The previous sections have outlined the procedure to build up the whole periodic table by gradually adding more complexity to the wave functions of the atom. The mechanism by which this is achieved is perturbation theory: each level of complexity is introduced in terms of a perturbation Hamiltonian. The perturbation Hamiltonian is applied to the known wave functions of the unperturbed system, and corrections to the energy eigenvalues and the wave functions are calculated from that. Following that, we have a new known system, to which we can apply the next perturbation. This way, we can boot-strap the whole periodic table from the initial treatment of the Schrödinger equation of the hydrogen atom. Since perturbation theory stipulates that the perturbation must be small in comparison to the energy of the unperturbed system, the perturbations have to be applied in order of decreasing severity. In terms of building up the periodic table, the effect on the hydrogen atom of another electron is applied first, giving rise to the states of helium. Subsequently, the effect of complete filled electron shells is considered in the central-field approximation, revealing the states of the alkali metals in the first column of the periodic table. Finally, the residual electrostatic interaction takes care of additional valence electrons and thus the rest of the periodic table.

It is important to remember that perturbation theory is a technique based on approximation: each time another layer of perturbation is applied, the wave functions and energy eigenvalues are expanded into a Taylor series, and only the first-order terms (or at most a few orders) are considered. Each perturbation also results in energy shifts and splittings, e.g. states which are degenerate in hydrogen have distinct energies in helium because of the repulsion between the two electrons. As a result, the different sub-shells are populated in a definite order as the ground states of the elements in the periodic table are considered by adding more electrons. After filling the 1s subshell (helium) with two electrons with opposite spin function, the 2s subshell has lower energy than the 2p subshell due to the repulsion of the electrons. The next two elements, lithium and beryllium, therefore complete the 2s subshell, while the next six elements to neon fill the 2p subshell - three states with different $m$ quantum number for a 'p'-state ($l=1$) times two opposite spin functions for each of them. The same occurs in the third period: 3s first (up to magnesium), then 3p (up to argon). Then there is an irregularity: The 4s sub-shell (potassium and calcium) has a lower energy than the 3d sub-shell (five different orientations of the space function at $l=2$ times two spin orientations, so ten elements: scandium to zinc). Clearly, this contradicts the expectation from the original Schrödinger solution of the hydrogen atom that energy increases with $n$ quantum number - the accumulated perturbations take over and raise the energy of the 3d states above that of the 4s level. From here, the sequence continues 4p-5s-4d-5p-6s all the way down to barium. The 4f sub-shell with the lanthanides (typically shown as a separate row at the bottom of the periodic table) comes after 6s, so the cumulative effect of the perturbations results in skipping two shells at this point.

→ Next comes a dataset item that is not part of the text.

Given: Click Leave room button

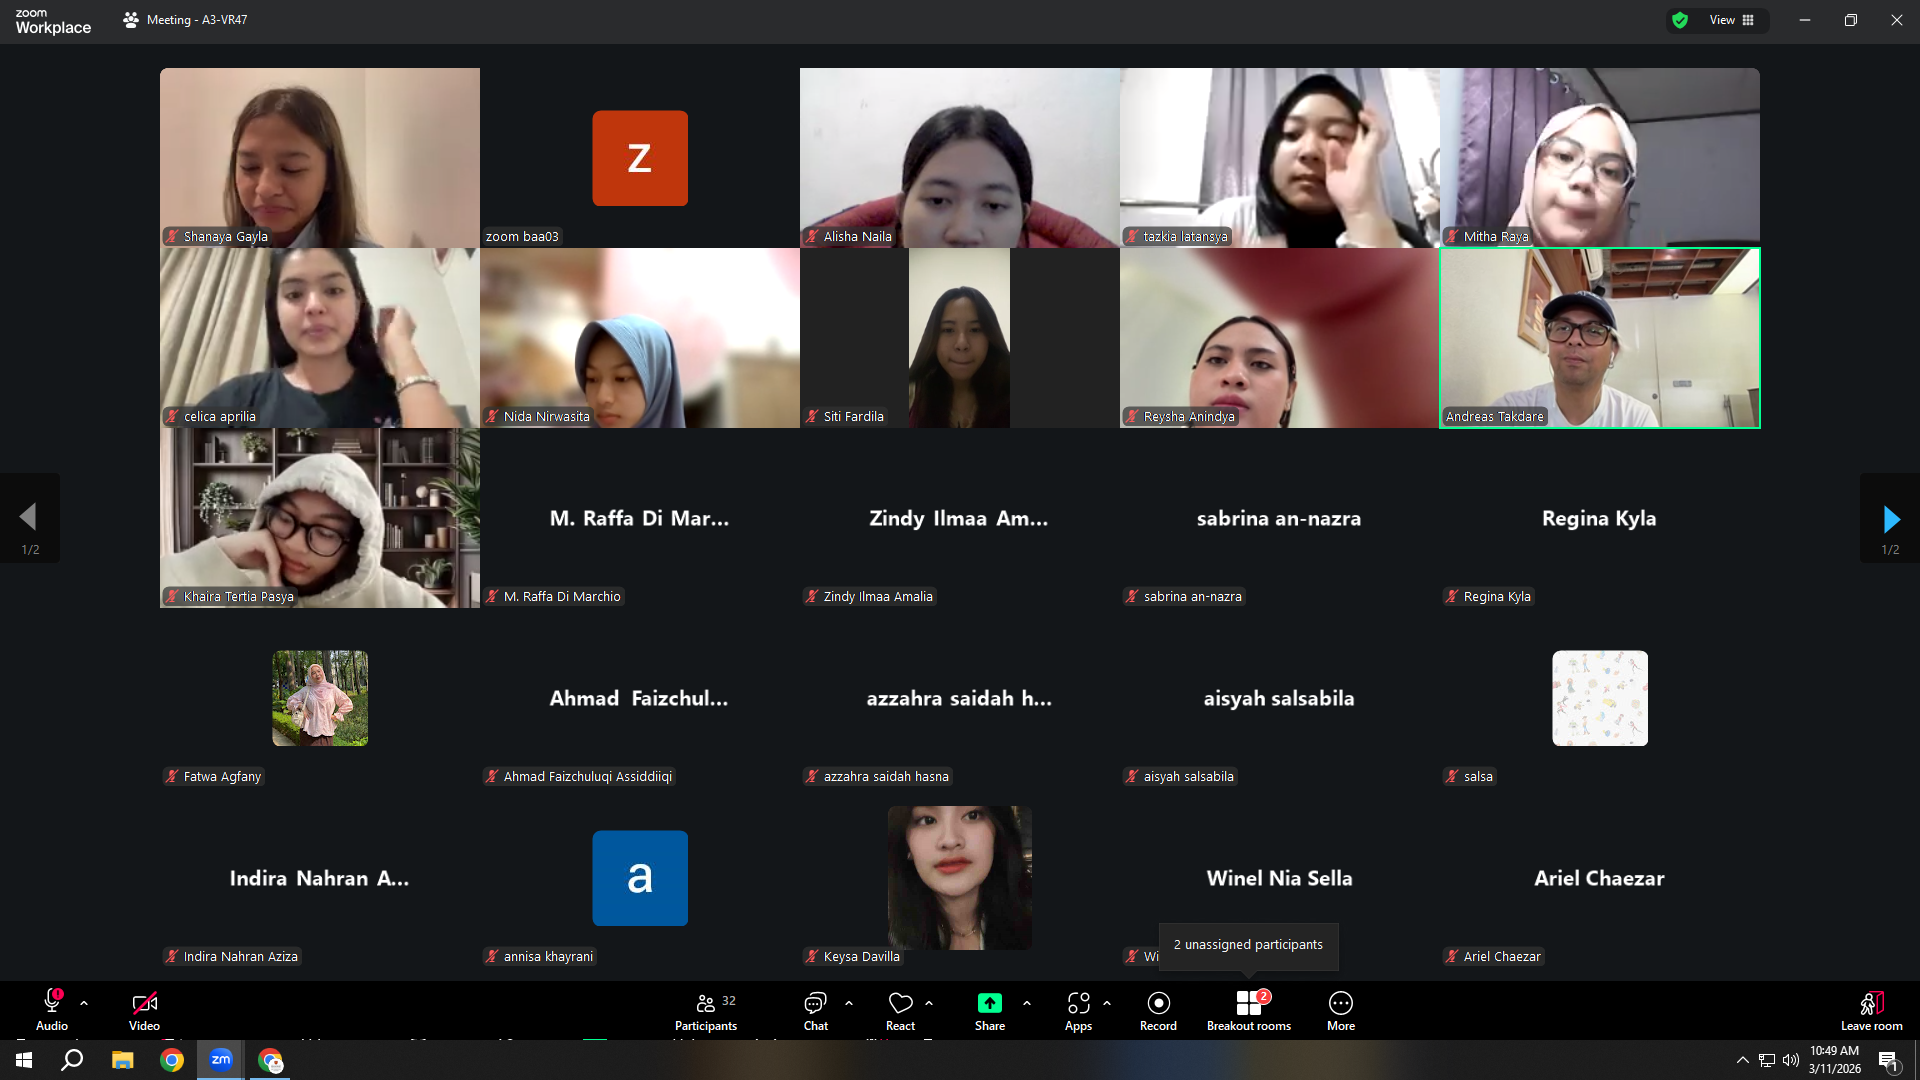Looking at the screenshot, I should pos(1871,1011).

In fact, the 4f and 5d sub-shells have practically the same energy and the precise ground-state occupancies depend on exactly how many electrons beyond 6s are present. The configuration for lanthanum is $5d^1$, for cerium $4f^1\,5d^1$, but then all the electrons go into the 4f shell for praseodymium ($4f^3$) etc.

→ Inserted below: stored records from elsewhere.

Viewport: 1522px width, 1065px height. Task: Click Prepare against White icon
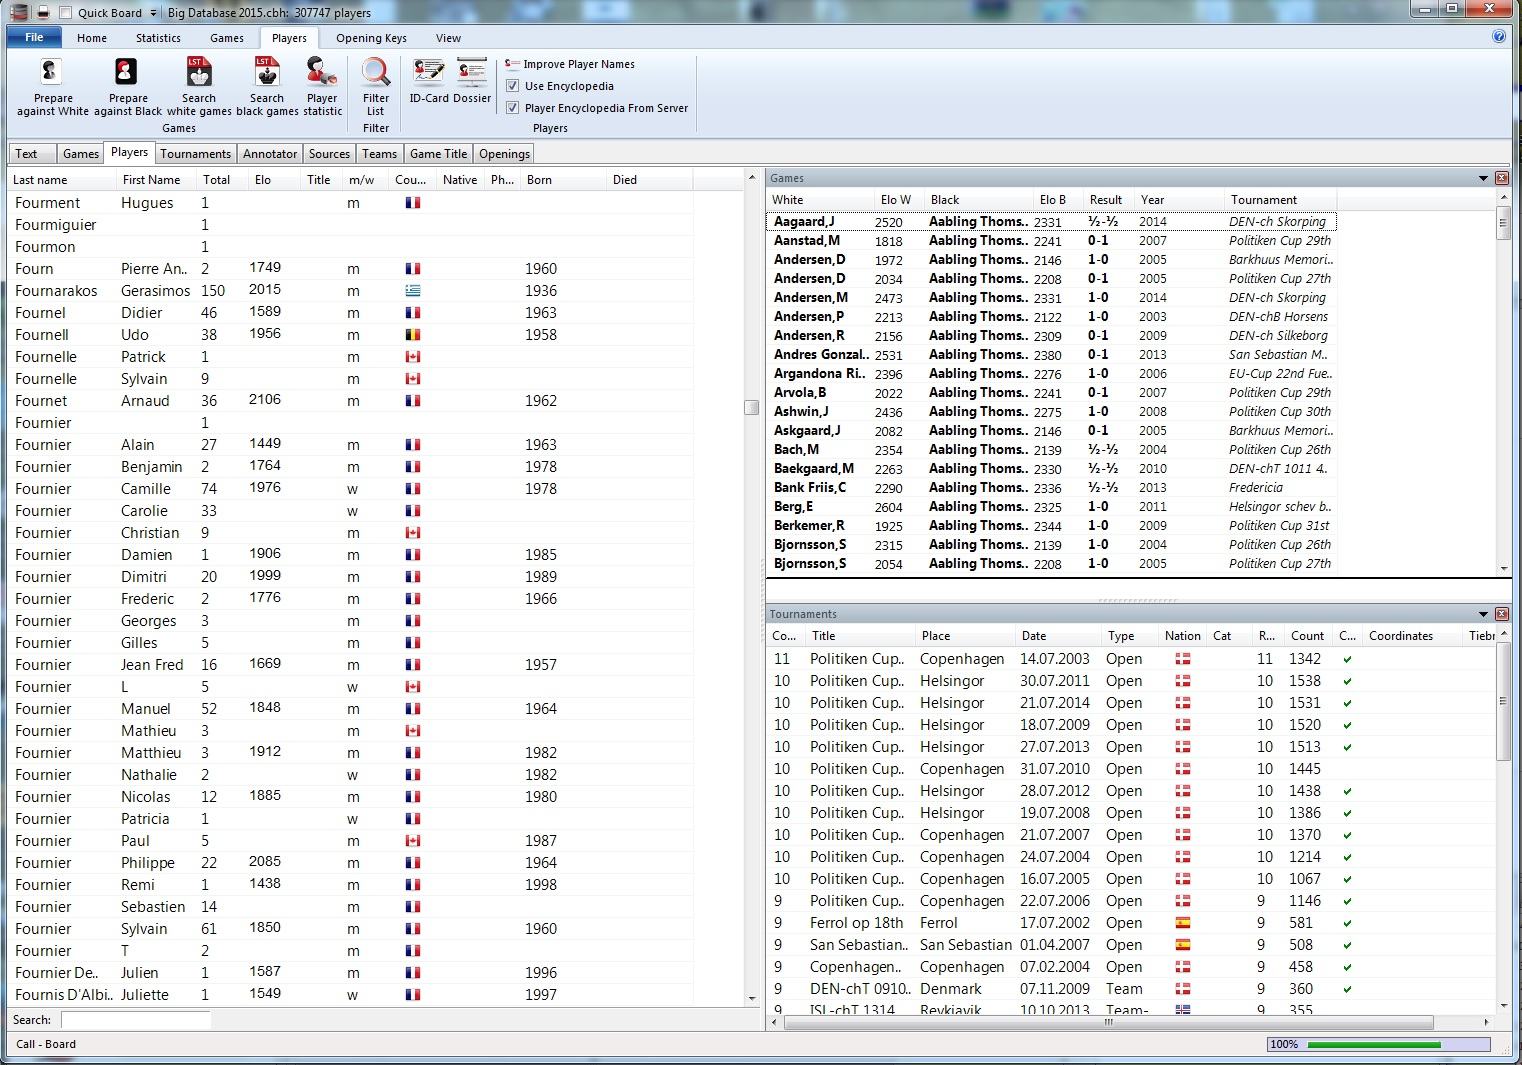click(x=52, y=73)
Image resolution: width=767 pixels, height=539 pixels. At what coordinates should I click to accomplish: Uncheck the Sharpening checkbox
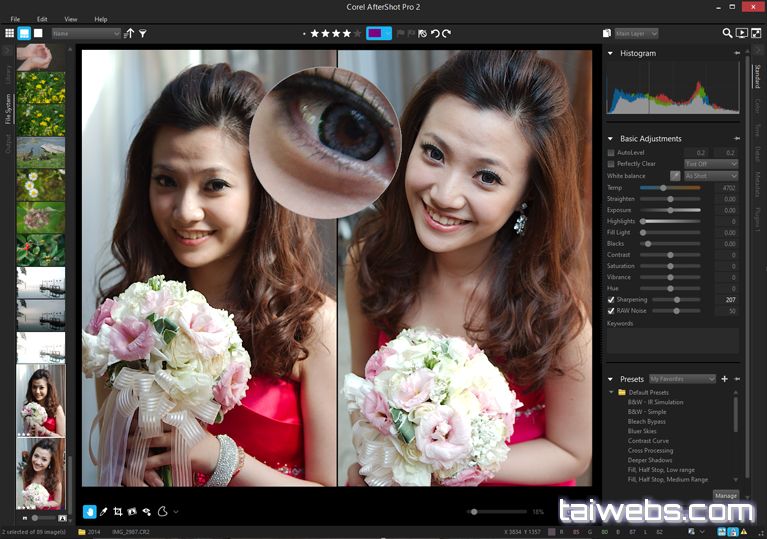click(611, 299)
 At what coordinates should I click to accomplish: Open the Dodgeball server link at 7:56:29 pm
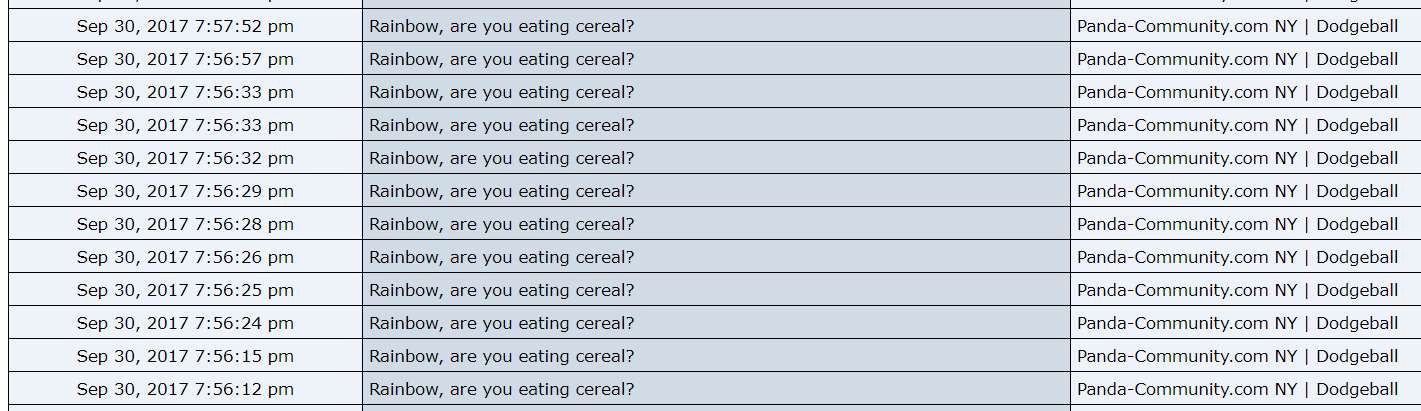(x=1237, y=191)
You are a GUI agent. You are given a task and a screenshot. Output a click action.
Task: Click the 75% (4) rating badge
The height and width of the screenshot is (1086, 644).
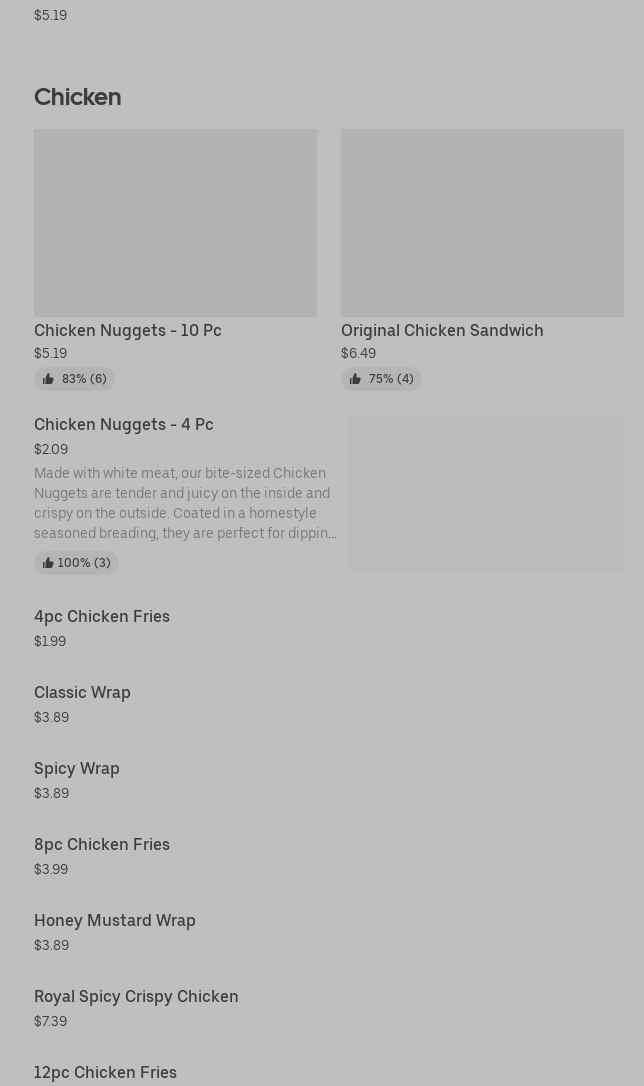click(x=391, y=379)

Because of these irregularities, it is not entirely clear how exactly the periodic table extends as atoms of new elements are found in accelerator experiments. Quantum-mechanical calculations suggest that the 5g, 6f, 7d and 8s sub-shells all have very similar energies when all perturbations are taken into account properly. The figure shows the predictions from an early paper (B Fricke et al., Theor Chim Acta 21 (1971) 235), but there are other studies suggesting a slightly different order of ground-state configurations. The configuration of the noble gas of the 8th period, where all sub-shells are filled, is shown on the right.